A quick survey of the Amazon website lists over a dozen books written by Jack Schwager, but that is not what impresses me the most. What I find worthy for some sort of listing in the Guiness Book of World Records is that in writing these volumes, he has gained access to the very secretive circle of world-class traders and gotten them to open up to him. Jack Schwager is an interviewer extraordinaire and a trader himself. As such, he’s managed to get into the minds of the most exceptionally profitable investors in the world, and he’s asked the questions we professional traders want asked. Marvelous stuff.
I was fortunate to hear Jack speak recently to a group of insiders at the International Federation of Technical Analysts in San Francisco. It was a fascinating ride as he shared his knowledge of the jungle and described the proverbial “Swiss Army knife” that is successful investing.
- At the very top tier, the investors he’s interviewed don’t want to manage clients’ money and deal with client predilections, dramas and desires. They have clients only until they can afford not to.
- The best traders are focused on varying bet sizes based on their calculations and the individual equities’ probability of success. They bet more on positions that have a strong wind at their backs.
- If there is bad news or adverse results with respect to their equity and if the market shakes it off and barely moves down, these managers will add to their positions because they know that the market is telling them something valuable.
- The best managers manage to control their “tinkering tendencies”. In Washington, DC, if it’s not broken, the government fixes it until it is. On the other hand, the best traders do more of what works and less of what doesn’t work. They stick to a winning methodology. Common sense really.
- In the long run, it’s not the genius of investment ideas that produce consistent profits. Trade implementation and execution is more important and will usually trump big ideas.

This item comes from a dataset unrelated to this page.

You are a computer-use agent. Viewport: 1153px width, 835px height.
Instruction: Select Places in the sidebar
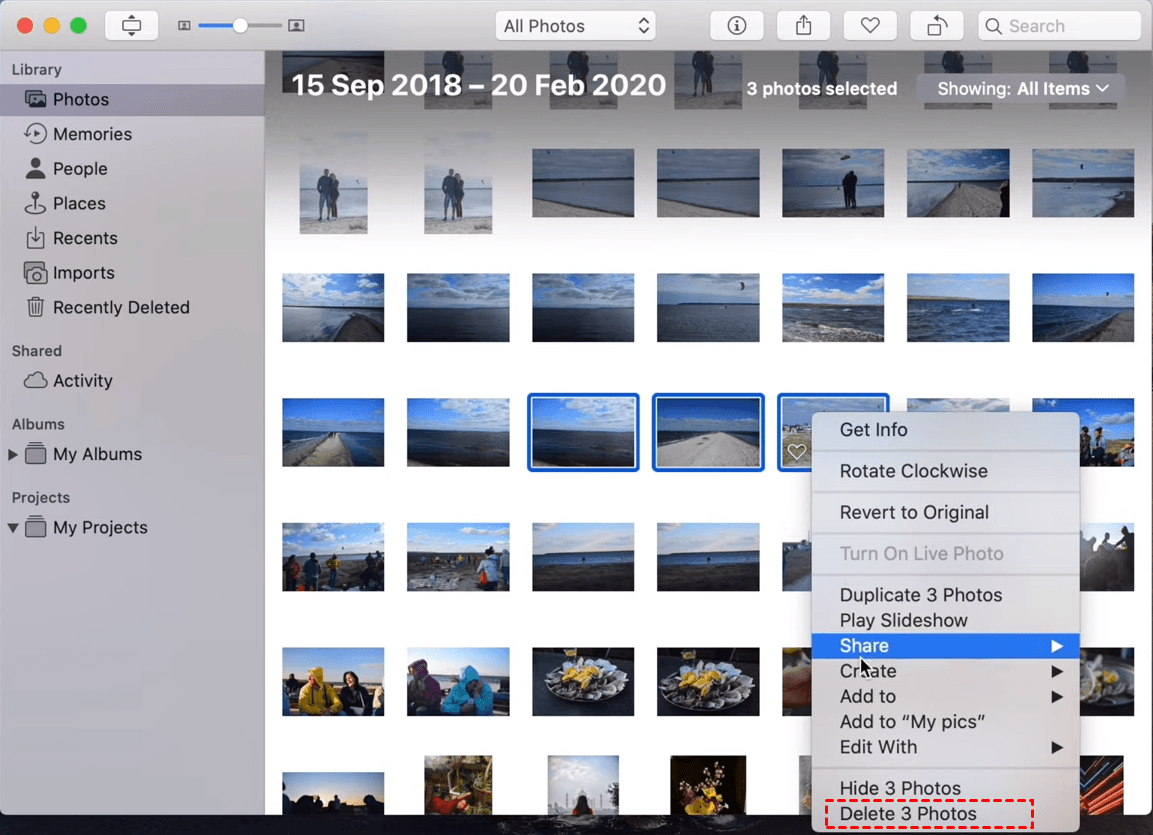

- All your trades fall into one of 4 baskets. Keep track and make the necessary adjustments. (a) Winning trades where you properly followed your disciplines – the best choice. (b) Winning trades where you did not follow your disciplines. (c) Losing trades where you followed your disciplines – okay. (d) Losing trades where you did not follow your disciplines.
- Most individual investors place stops or sell positions based on how much pain they can endure. Professional money managers place stops based on proof, not pain. Where should the market not go? If it does, it’s telling them they are wrong. Since they have to stop being wrong, they sell.
Next week, I’ll present the second half of Jack Schwager’s talk.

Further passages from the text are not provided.